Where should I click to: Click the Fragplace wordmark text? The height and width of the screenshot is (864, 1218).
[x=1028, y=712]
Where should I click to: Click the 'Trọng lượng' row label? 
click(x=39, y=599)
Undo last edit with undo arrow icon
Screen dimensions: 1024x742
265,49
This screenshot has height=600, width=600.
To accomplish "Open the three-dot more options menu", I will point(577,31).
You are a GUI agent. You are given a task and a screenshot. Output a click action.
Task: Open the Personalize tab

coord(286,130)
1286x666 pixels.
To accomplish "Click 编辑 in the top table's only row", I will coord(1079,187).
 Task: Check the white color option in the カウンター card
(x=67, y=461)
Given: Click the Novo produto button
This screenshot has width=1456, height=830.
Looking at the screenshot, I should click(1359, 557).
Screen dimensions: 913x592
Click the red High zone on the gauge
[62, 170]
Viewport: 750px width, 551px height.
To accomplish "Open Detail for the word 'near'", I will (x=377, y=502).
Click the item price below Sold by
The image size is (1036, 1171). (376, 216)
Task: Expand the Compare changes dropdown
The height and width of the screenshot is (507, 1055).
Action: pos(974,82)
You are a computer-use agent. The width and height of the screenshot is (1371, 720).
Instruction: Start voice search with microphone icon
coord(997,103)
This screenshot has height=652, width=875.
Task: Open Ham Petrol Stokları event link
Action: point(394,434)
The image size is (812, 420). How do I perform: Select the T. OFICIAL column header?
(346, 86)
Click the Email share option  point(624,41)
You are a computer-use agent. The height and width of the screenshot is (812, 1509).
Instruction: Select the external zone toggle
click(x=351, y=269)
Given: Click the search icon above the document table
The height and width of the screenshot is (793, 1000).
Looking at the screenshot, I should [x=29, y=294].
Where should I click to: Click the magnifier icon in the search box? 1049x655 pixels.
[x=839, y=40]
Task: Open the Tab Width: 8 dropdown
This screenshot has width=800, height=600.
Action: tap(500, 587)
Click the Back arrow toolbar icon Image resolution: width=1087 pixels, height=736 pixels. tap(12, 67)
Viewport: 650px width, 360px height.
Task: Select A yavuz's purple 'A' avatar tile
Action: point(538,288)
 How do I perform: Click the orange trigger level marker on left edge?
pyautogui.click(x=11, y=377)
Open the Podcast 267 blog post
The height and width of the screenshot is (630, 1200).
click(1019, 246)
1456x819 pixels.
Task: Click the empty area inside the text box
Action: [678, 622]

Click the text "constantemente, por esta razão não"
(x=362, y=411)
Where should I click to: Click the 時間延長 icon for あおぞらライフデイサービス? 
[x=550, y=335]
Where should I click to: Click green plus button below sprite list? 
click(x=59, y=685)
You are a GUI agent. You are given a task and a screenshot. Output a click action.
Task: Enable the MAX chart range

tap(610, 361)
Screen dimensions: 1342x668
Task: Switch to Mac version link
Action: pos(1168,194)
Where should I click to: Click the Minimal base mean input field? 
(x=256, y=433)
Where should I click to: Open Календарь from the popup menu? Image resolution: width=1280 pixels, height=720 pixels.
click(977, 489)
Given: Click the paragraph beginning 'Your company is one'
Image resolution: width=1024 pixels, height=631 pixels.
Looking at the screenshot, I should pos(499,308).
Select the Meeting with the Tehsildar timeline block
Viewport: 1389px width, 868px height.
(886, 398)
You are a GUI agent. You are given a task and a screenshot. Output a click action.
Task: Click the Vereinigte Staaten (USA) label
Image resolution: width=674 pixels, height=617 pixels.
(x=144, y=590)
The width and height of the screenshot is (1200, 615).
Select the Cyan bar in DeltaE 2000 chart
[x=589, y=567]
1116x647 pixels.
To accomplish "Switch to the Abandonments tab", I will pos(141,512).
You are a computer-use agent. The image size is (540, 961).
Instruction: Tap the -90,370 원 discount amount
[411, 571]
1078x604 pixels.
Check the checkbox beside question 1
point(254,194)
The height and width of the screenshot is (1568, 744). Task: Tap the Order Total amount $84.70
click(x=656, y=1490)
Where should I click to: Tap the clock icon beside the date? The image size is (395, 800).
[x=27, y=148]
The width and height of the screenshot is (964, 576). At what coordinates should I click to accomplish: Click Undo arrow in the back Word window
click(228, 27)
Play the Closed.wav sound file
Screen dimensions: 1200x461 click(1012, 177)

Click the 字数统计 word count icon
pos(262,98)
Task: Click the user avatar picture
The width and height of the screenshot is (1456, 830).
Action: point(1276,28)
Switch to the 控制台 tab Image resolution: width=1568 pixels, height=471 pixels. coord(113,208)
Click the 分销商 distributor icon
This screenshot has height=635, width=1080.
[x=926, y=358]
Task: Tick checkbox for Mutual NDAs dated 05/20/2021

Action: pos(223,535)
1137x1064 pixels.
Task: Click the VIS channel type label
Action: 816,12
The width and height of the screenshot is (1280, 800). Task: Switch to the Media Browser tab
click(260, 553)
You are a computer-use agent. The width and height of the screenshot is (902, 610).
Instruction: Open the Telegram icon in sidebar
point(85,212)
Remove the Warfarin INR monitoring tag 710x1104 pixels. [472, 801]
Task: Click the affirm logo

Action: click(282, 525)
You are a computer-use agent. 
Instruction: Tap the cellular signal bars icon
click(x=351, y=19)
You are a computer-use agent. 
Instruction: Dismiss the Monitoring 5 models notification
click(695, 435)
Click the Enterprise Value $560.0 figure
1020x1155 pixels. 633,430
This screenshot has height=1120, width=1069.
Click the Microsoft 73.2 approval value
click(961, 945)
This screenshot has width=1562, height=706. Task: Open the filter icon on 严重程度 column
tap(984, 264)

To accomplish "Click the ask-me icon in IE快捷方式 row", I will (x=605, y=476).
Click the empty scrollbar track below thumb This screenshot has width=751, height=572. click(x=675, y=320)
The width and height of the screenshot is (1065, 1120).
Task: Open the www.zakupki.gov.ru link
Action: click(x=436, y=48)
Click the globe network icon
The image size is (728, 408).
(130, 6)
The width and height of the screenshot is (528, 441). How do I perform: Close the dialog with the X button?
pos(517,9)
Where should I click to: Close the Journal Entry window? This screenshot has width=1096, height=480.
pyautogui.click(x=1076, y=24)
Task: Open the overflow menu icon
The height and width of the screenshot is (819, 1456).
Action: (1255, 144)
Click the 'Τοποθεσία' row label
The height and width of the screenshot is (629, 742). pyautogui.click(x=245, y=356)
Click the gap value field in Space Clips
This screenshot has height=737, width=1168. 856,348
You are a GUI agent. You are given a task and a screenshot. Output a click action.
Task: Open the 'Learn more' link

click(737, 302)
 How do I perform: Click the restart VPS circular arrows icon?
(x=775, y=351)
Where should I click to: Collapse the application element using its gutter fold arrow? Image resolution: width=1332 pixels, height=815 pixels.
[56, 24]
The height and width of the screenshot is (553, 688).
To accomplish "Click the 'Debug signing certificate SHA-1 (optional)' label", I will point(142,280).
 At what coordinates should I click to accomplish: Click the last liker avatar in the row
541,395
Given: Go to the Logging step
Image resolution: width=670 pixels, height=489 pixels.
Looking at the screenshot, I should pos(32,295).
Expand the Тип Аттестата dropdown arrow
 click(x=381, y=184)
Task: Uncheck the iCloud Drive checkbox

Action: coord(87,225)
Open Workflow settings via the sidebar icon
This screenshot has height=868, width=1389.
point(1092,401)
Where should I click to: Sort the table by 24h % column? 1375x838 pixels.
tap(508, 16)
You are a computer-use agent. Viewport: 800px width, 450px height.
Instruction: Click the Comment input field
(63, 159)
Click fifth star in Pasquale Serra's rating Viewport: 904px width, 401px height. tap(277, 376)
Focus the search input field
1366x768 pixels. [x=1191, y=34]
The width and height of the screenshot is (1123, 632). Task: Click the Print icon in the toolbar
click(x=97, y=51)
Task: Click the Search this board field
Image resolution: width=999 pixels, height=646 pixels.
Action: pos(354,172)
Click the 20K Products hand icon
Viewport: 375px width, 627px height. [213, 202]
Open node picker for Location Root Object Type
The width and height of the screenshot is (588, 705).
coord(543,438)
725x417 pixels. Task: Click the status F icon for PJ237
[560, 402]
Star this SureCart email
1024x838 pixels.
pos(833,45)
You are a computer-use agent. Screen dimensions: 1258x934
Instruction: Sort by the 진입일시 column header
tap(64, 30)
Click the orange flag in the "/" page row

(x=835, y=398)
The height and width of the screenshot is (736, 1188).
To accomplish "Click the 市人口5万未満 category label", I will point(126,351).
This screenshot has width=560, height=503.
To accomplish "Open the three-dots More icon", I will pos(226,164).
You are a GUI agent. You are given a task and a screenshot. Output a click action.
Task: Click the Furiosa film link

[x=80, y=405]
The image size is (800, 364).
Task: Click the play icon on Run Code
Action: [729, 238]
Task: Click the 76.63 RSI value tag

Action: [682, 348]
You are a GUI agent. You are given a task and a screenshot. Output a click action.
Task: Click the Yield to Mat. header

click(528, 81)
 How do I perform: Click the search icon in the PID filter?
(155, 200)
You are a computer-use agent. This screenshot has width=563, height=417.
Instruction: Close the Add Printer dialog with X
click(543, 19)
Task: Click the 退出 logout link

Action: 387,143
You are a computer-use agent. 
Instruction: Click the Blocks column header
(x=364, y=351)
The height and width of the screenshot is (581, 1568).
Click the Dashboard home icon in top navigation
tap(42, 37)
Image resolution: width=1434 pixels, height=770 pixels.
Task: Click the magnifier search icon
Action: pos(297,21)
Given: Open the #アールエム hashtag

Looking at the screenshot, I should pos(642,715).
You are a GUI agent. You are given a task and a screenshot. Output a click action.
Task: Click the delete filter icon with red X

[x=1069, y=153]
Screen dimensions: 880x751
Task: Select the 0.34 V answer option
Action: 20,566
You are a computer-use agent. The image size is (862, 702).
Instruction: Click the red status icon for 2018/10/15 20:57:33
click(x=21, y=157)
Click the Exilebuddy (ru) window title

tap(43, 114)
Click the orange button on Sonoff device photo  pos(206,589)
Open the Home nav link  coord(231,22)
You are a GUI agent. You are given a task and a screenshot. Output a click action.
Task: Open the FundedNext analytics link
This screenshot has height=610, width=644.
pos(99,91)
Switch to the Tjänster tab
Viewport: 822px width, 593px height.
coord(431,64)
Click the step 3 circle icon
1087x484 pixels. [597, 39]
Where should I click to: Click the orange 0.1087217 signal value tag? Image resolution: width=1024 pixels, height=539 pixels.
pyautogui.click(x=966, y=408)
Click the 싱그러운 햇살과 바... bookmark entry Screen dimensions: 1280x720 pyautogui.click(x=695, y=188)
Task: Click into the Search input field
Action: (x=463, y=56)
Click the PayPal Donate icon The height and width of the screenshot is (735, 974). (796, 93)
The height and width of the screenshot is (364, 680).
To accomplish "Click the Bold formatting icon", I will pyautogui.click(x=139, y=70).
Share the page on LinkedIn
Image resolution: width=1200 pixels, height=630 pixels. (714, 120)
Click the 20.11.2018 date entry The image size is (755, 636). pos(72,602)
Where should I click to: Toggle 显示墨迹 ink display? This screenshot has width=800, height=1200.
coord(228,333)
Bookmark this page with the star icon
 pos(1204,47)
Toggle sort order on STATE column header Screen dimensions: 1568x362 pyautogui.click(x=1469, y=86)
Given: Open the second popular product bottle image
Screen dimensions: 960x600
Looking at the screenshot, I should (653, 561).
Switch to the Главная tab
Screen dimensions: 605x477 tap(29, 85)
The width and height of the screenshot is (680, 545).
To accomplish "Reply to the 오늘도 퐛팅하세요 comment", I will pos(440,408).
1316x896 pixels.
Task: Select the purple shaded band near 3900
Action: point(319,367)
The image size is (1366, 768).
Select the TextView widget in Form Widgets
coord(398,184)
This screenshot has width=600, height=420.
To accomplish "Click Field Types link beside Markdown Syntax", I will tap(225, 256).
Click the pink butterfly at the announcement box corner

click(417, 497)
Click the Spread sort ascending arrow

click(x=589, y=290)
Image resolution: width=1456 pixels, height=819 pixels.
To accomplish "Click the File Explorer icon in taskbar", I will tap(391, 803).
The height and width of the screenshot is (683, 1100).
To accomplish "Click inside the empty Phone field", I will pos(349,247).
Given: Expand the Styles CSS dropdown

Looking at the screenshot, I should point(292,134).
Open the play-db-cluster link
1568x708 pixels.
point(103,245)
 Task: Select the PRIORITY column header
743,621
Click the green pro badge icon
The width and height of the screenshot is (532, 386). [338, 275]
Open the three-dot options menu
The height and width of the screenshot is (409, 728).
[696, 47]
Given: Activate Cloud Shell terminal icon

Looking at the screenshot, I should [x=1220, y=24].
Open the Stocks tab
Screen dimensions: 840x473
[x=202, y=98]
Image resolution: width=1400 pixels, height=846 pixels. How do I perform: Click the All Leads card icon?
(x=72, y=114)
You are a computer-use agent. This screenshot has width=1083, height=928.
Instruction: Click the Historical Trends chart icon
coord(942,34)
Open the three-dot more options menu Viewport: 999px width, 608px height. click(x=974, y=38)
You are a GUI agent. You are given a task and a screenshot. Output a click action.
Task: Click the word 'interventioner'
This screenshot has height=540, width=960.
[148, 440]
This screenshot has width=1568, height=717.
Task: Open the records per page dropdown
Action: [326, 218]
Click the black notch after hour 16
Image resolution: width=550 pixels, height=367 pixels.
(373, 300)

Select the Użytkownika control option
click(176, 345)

What you will do → Copy verbatim, from the listing above, each line from the one containing "This screenshot has width=600, height=420." down to the one containing "Image resolution: width=1456", inclusive.

Written answer →
This screenshot has width=600, height=420.
To accomplish "Click Field Types link beside Markdown Syntax", I will tap(225, 256).
Click the pink butterfly at the announcement box corner

click(417, 497)
Click the Spread sort ascending arrow

click(x=589, y=290)
Image resolution: width=1456 pixels, height=819 pixels.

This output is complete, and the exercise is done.